Danach erklangen zwei Sätze von Johannes Brahms, zunächst der zweite Satz Adagio aus seinem Streichquintett Nr. 2 G-Dur op. 111, im Anschluss der vierte Satz Poco allegro aus seinem Streichsextett Nr. 2 G-Dur op. 36. Während das Streichquintett zu den Spätwerken des Komponisten zählt, mit dem er eigentlich – zum Entsetzen seines Verlegers, der ihn dann doch noch zu weiteren Kompositionen überreden konnte – sein Schaffen beenden wollte, gehört das Sextett zu seinen frühen Werken, die ihm neben seinem Deutschen Requiem seinerzeit zum Durchbruch verhalfen. Entsprechend unterschiedlich sind sie im Charakter.

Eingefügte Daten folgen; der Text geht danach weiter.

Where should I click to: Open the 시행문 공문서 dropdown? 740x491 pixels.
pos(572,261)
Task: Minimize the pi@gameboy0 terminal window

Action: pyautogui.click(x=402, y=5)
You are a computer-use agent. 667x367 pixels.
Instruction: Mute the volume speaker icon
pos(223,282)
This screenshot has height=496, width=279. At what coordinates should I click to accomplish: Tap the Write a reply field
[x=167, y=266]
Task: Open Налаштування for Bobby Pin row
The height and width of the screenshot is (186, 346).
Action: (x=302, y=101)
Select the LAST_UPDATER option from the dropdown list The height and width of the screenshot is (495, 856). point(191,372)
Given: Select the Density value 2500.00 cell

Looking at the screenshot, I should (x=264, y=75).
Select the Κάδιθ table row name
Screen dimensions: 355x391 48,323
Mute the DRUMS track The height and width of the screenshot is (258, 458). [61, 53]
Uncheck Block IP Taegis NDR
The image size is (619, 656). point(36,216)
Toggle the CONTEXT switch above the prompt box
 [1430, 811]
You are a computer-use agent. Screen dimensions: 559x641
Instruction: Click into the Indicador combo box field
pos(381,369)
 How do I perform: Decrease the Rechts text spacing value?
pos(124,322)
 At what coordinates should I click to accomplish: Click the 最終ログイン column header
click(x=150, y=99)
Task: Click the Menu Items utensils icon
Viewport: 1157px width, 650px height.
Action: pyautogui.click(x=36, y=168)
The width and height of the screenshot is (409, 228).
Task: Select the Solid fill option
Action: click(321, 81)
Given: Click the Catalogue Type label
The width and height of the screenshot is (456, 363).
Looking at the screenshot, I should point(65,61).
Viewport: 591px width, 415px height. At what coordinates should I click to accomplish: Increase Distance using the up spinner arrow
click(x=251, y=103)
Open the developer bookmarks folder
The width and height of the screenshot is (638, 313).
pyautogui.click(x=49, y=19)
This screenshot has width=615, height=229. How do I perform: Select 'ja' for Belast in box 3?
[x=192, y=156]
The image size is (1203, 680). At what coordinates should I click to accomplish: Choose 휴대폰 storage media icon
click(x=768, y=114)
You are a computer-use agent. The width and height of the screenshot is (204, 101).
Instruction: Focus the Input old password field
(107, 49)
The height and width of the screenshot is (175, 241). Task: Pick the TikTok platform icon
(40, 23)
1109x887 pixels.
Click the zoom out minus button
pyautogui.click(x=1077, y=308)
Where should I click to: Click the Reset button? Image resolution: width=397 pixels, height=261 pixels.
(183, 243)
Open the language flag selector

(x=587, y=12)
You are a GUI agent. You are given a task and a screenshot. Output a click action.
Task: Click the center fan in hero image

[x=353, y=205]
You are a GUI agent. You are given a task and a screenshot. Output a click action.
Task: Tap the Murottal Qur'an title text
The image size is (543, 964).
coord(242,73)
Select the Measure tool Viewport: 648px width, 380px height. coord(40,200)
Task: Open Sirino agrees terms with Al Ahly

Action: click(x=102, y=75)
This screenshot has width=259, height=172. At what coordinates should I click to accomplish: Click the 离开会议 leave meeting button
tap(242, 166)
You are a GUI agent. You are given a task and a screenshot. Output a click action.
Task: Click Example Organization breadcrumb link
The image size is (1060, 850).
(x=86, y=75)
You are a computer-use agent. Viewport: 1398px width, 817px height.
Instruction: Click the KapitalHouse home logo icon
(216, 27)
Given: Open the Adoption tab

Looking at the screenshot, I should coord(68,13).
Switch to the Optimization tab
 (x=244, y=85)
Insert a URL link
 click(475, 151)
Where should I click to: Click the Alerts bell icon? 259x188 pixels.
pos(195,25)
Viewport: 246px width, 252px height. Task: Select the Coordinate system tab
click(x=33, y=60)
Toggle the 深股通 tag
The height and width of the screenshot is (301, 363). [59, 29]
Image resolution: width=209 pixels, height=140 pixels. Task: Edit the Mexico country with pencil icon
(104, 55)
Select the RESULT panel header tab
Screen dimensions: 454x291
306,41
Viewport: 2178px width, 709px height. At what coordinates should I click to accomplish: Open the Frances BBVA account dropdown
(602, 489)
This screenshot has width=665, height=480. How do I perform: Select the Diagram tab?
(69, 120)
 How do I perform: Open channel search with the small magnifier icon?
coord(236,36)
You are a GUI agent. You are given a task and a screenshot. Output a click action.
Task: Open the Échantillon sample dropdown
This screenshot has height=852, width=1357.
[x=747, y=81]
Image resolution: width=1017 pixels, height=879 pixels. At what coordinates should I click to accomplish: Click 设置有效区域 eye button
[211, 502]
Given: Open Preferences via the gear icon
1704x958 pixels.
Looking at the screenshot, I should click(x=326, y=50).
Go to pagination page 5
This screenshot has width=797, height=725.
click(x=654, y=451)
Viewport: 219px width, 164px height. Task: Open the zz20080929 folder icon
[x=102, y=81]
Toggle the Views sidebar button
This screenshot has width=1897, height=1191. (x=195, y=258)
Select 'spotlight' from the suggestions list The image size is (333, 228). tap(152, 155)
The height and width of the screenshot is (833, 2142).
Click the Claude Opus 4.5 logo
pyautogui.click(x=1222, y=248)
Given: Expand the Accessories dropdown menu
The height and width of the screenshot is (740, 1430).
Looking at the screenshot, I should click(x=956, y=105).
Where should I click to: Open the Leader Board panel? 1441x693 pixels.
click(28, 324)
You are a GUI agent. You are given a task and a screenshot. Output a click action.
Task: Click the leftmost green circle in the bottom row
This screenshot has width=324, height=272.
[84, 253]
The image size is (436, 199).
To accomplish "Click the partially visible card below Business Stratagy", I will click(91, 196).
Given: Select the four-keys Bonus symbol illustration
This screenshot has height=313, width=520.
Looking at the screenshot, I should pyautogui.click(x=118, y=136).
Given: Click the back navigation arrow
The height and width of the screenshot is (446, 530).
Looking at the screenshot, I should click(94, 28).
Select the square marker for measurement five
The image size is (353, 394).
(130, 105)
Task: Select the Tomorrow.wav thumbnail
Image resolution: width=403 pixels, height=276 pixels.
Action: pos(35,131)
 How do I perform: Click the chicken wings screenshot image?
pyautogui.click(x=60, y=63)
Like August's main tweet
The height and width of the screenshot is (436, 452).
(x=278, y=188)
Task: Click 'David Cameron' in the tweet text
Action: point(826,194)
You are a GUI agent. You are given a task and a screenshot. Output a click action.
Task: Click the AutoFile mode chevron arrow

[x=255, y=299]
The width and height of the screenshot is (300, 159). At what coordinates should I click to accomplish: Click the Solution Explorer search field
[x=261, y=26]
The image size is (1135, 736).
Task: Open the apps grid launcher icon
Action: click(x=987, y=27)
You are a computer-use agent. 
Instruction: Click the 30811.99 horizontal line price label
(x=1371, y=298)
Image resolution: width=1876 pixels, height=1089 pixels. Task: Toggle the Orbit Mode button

Das Konzert ging mit dem Kopfsatz aus Robert Schumanns Streichquartett Nr. 3 A-Dur op. 41, das er seinem Freund Felix Mendel-ssohn Bartholdy widmete und das Nicholas Swendson als eines der schönsten Werke Schumanns bezeichnete, und dem Finalsatz mit der Bezeichnung „Tema con Variazoni. Allegretto grazioso, quasi Andantino“ aus dem Streichsextett A-Dur op. 48 von Antonín Dvorák, dem einzigen Streichsextett des Komponisten, das er im selben Jahr komponierte wie seine Slawischen Tänze, was man dem Werk auch anhört, schwungvoll zuende.